According to the state controller’s office, the state is holding $5.1 billion in unclaimed property.

The most common types of unclaimed properties are bank accounts, contents of safety deposit boxes, stocks, mutual funds, bonds, uncashed cashier’s checks or money orders, certificates of deposit and matured or terminated insurance policies.

The state acquires unclaimed property through California’s Unclaimed Property Law, which requires corporations, business associations, financial institutions and insurance companies to annually report and deliver property to the state controller after no customer contact for three years. This means people can forget the account exists, or move without a forwarding address or even die without their heirs knowing about the property.

For more information and to see if you have unclaimed property, go to http://www.sco.ca.gov/col/ucp or call toll-free 800-992-4647.

Real estate

Mill Valley-based residential developer Thompson-Dorfman Partners is expected to break ground this week on 555 Ygnacio Valley Road, an upscale 87-unit condominium community in Walnut Creek.

Partners Will Thompson and Bruce Dorfman, multifamily residential developers, created units from 750 to 1,300 square feet, according to Gallen.Neilly & Associates. It also has six live/work units averaging approximately 1,000 square feet.
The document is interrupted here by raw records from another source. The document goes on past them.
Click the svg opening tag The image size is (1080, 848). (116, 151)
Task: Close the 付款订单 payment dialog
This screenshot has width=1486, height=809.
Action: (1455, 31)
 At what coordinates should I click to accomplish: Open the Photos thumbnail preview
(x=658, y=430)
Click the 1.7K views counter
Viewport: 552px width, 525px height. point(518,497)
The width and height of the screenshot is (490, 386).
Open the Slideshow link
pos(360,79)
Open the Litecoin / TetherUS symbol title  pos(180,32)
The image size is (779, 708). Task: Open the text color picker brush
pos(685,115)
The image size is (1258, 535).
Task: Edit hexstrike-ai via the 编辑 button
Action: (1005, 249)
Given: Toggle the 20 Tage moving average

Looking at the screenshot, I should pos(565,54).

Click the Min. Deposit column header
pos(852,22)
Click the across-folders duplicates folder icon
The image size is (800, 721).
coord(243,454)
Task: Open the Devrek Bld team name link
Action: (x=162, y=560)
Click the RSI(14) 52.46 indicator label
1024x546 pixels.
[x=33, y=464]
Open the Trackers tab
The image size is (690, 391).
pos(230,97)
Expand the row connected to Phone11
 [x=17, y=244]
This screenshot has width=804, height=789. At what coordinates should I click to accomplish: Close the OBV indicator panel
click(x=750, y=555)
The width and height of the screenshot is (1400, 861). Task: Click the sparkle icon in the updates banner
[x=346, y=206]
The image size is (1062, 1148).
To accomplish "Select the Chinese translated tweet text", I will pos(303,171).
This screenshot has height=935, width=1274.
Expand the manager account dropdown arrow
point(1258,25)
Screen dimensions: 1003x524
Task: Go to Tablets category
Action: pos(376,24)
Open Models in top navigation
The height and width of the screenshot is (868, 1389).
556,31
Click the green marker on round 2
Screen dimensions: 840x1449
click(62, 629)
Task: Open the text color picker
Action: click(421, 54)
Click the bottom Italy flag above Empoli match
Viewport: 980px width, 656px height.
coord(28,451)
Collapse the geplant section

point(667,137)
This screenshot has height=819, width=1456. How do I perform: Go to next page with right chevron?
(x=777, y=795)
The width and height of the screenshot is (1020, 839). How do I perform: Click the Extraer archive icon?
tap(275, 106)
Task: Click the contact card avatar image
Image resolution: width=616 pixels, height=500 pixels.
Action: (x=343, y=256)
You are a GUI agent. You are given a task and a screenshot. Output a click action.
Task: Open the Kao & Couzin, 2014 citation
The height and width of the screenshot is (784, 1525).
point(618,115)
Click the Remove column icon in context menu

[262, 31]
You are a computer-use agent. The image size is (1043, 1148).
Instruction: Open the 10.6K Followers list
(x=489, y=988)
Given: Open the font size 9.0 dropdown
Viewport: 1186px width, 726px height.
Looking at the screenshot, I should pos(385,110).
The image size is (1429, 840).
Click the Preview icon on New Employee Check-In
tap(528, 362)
The project is located between Broadway and Main Streets, within two blocks of Walnut Creek’s BART station and close to downtown.

The $55 million project is slated for completion in the latter part of 2008. The community was designed by San Francisco-based architects Kwan Henmi while the project architect is KTGY Group of Irvine.

Pharamceutical

South San Francisco-based Genentech Inc. completed an interim analysis of its Avastin drug in a study of early-stage colon cancer, potentially accelerating a plan to market the product to more patients.

The analysis occurred in the second quarter and raised no “unexpected” safety issues, the company said. Avastin, first approved by the FDA 2004, is Genentech’s second-biggest- selling drug, with $1.7 billion in sales in 2006. The medicine is approved for advanced forms of colon and lung cancer. The drug is being tested on patients in the early, or “adjuvant,” stage in which doctors hope to wipe out cancer cells that may remain after tumors are surgically removed.

Quick hit

Walnut Creek-based Longs Drug Stores Corp. reported a 3.5 percent increase in sales from continuing operations during the month of June. The chain said it had sales of $464 million compared with $448 million during the same period last year.

Those figures do not include stores that Longs has closed or plans to close soon including 23 stores in Washington, Oregon and Colorado.